What is being asked: How many lines of the data below contain the word "should"? Reply with the number only.

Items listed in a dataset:
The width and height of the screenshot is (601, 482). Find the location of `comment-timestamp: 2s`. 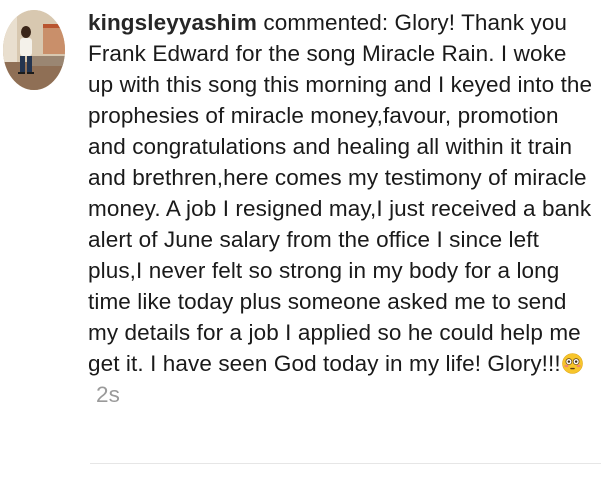

comment-timestamp: 2s is located at coordinates (108, 394).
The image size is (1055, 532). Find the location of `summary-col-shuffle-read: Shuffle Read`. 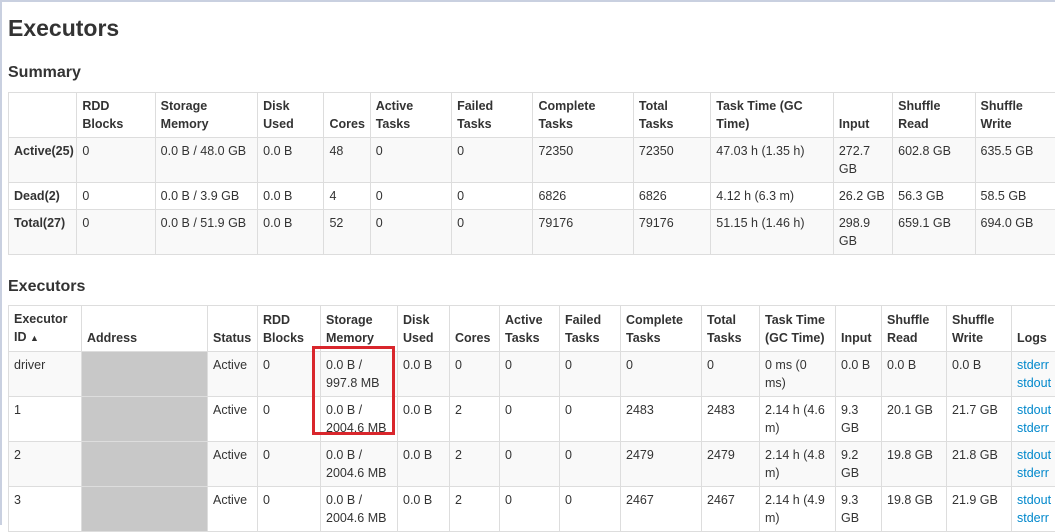

summary-col-shuffle-read: Shuffle Read is located at coordinates (934, 116).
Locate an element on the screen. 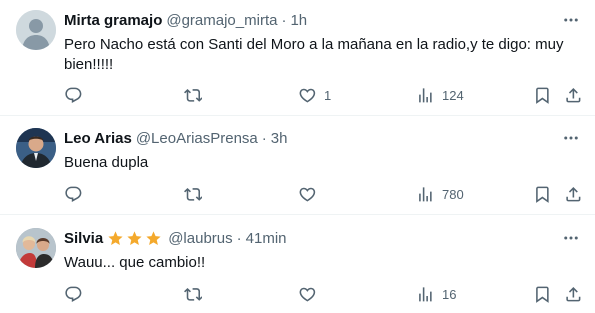  views-button: 124 is located at coordinates (436, 95).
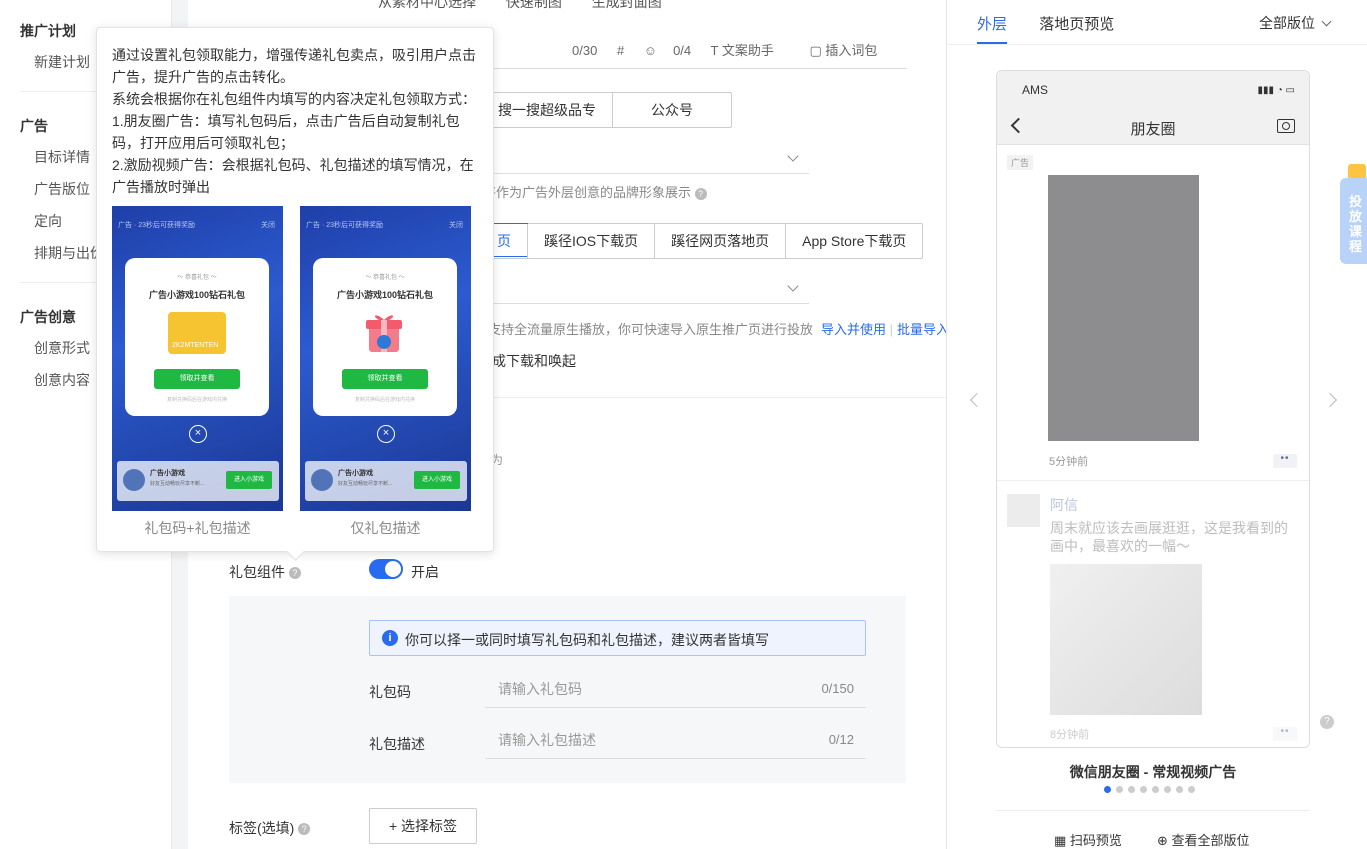  Describe the element at coordinates (923, 330) in the screenshot. I see `batch-import-link: 批量导入` at that location.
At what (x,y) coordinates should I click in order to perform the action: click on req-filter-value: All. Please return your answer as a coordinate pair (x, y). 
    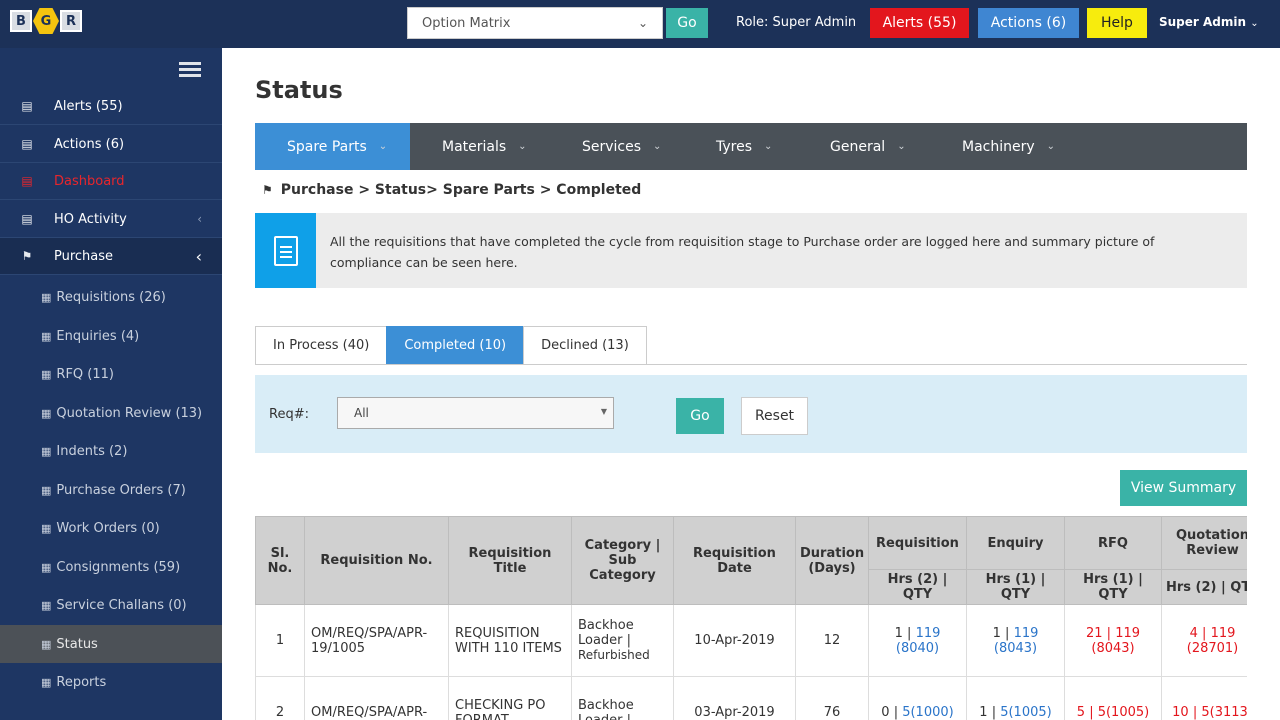
    Looking at the image, I should click on (362, 413).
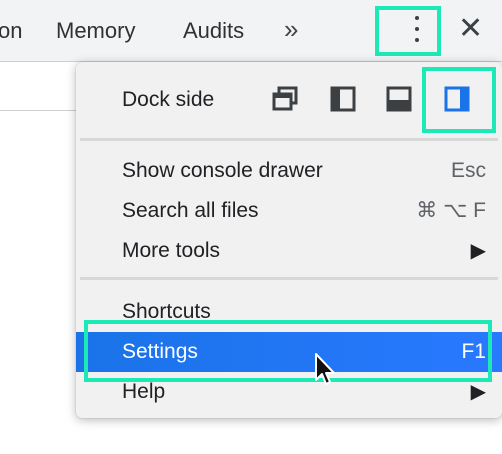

Response box: 2